Nick's visual descriptions will have to go from the narrative, of course. How Gatsby looks in his blue suit on the white steps; how radiant and endearing his smile.... I have to capture these in the art, and not compete with verbal images. On the other hand, some passages seemed to go by in a blur (perhaps it was simply late, and my attention wavered) but Myrtle appearing from the garage and getting run over seemed a bit vague. That may have to be elaborated a bit (and I'll need to re-read that.) On the other hand, these kind of transitions might best be handled by lifting Fiztgerald's passages almost verbatim as narrative captions and allow the dream-like passages to stand.
How to portray Gatsby's energetic, nervous motion, the foot tapping?

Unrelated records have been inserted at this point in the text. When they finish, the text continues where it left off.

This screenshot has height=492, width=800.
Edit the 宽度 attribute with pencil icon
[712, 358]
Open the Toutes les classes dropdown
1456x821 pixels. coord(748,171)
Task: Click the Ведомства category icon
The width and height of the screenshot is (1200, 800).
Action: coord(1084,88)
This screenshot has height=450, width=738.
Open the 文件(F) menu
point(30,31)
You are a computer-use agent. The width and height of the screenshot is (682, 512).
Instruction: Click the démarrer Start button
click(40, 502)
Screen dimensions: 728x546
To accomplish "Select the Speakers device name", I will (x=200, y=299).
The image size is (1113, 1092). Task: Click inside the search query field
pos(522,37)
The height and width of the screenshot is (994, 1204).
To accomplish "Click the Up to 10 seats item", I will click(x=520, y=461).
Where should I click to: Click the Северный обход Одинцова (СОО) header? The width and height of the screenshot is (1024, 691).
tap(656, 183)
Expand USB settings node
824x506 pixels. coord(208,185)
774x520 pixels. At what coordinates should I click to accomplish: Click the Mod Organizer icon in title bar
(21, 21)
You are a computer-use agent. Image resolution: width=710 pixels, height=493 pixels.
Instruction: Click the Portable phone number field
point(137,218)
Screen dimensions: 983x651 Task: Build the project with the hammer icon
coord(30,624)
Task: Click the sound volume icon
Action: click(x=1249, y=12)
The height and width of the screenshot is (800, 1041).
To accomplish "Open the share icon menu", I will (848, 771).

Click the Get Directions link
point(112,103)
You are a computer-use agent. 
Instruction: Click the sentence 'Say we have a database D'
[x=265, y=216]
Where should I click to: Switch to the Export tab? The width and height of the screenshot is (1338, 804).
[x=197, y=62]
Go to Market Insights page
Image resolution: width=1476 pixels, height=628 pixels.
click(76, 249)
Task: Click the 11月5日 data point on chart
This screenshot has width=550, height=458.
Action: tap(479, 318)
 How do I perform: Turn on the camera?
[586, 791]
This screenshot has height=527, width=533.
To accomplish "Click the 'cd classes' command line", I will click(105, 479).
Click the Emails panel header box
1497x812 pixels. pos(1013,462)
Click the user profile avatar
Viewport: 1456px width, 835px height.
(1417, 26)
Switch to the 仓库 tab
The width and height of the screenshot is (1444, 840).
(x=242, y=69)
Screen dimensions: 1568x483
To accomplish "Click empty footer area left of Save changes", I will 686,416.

This might be a little of both, verbal and visual. And of course the prudent use of silent panels... Gatsby looking at the stars from his porch, Nick entering the room where he first sees Daisy and Jordan lounging on the divan in white... this is where we can capture much of the mood. This is a book with ample room for silence.
In B&W, I've been drawing a lot using low cast light, shadows to one side of the body, light on the other, and this has translated to the colored marker drawings I've been doing. I like this for Gatsby, it suggests twilight and crisp early mornings and that seems appropriate for the era, this late partying crowd and the themes of end of the day and new starts.